The following research performed over Mexican and international copyright law, applicable judicial criteria, and international doctrine was done in order to determine if, in accordance to the existing legal framework, artistic works generated by artificial intelligence machines are subject to the protection offered by copyright.
For the purposes of this research, the concept of artificial intelligence is defined as a machine capable of performing activities generally considered as exclusive to people, by simulating human intelligence processes such as learning, reasoning, decision-making, and self-correction. Many recent examples worldwide show the capabilities of artificial intelligence machines, including in the field of creative activities, such as in the novel titled “MEXICA 20 AÑOS, 20 HISTORIAS” written mainly by an artificial intelligence machine or the recent use of these machines in the field sports journalism.
In the Mexican legal framework, the Mexican Copyright Law (LFDA) incorporates in its Article 12 that the author of a literary or artistic work must be a natural person as one of the guiding principles of copyright in Mexico. The LFDA does not contemplate for the author of a work protected by copyright to be an independent, non-human author, such as an artificial intelligence machine or an animal. Likewise, works that lack an author are not protected under Mexican copyright law, since the intervention of a human author is necessary to create a protected work.
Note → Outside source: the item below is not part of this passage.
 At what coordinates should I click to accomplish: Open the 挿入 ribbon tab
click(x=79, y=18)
The articles contained in the LFDA represent almost identically what is established in the international treaties or foreign laws regarding copyright.
Regarding the Mexican High Courts, we were unable to find any judicial criteria that mentioned artificial intelligence machines or the copyright protection of works produced by non-human authors. However, it can be understood implicitly that the criteria currently held by the courts is that only a work of art made by a human author can be protected by copyright.
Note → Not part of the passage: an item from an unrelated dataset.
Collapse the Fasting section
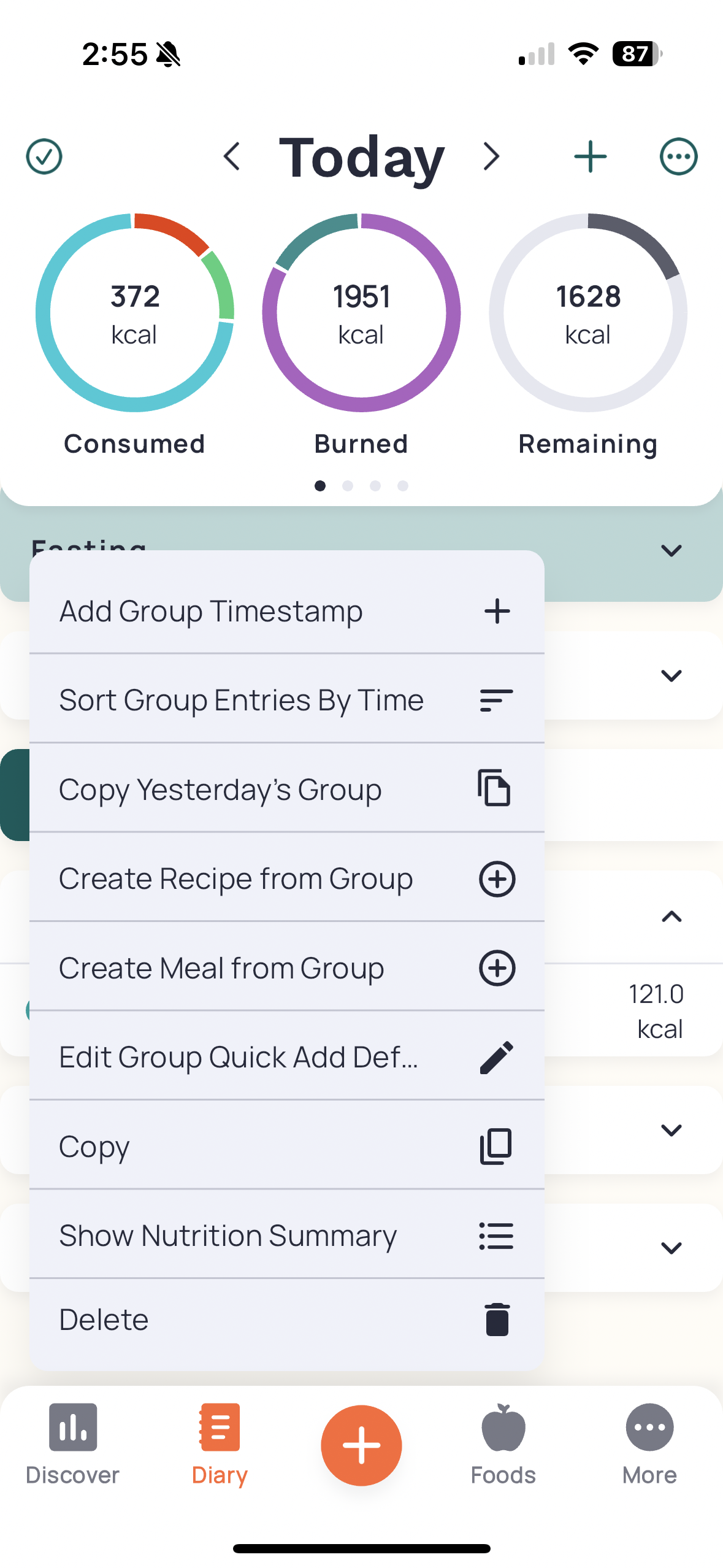Viewport: 723px width, 1568px height. 671,550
Currently, there are no cases held by any high court regarding the copyright of an artistic work produced by an artificial intelligence machine. However, the case of photographer David Slater is relevant to this subject matter. The aforementioned photographer arranged for a group of macaques (animal species belonging to primates) to take several photographs or selfies back in 2011. Although the selfies were taken using cameras owned by David Slater and the photographer was the one who arranged the situation that indirectly produced the photographs, US authorities determined that any photograph taken by an animal are not subject for protection by copyright. This is based on the fact that the photographs were not taken by a human author and as such are not subject to protection. This case creates a precedent against the copyright protection of works generated by artificial intelligence machines, since they lack a human author.
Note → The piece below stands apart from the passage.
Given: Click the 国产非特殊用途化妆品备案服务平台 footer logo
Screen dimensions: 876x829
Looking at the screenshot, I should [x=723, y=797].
In conclusion, it can be determined that, according to the legal framework that exists today, artistic works produced by artificial intelligence machines are not protected by copyright, mainly due to the lack of a human author. This means that these works can be exploited, reproduced and transformed freely, by any person. To consider the person who owns the artificial intelligence machine or the person who directly operates it as the author of the works produced would go against the very meaning of copyright legislation.
The adequate legal regulation of artificial intelligence machines and works produced by them will require a great legislative effort in the near future.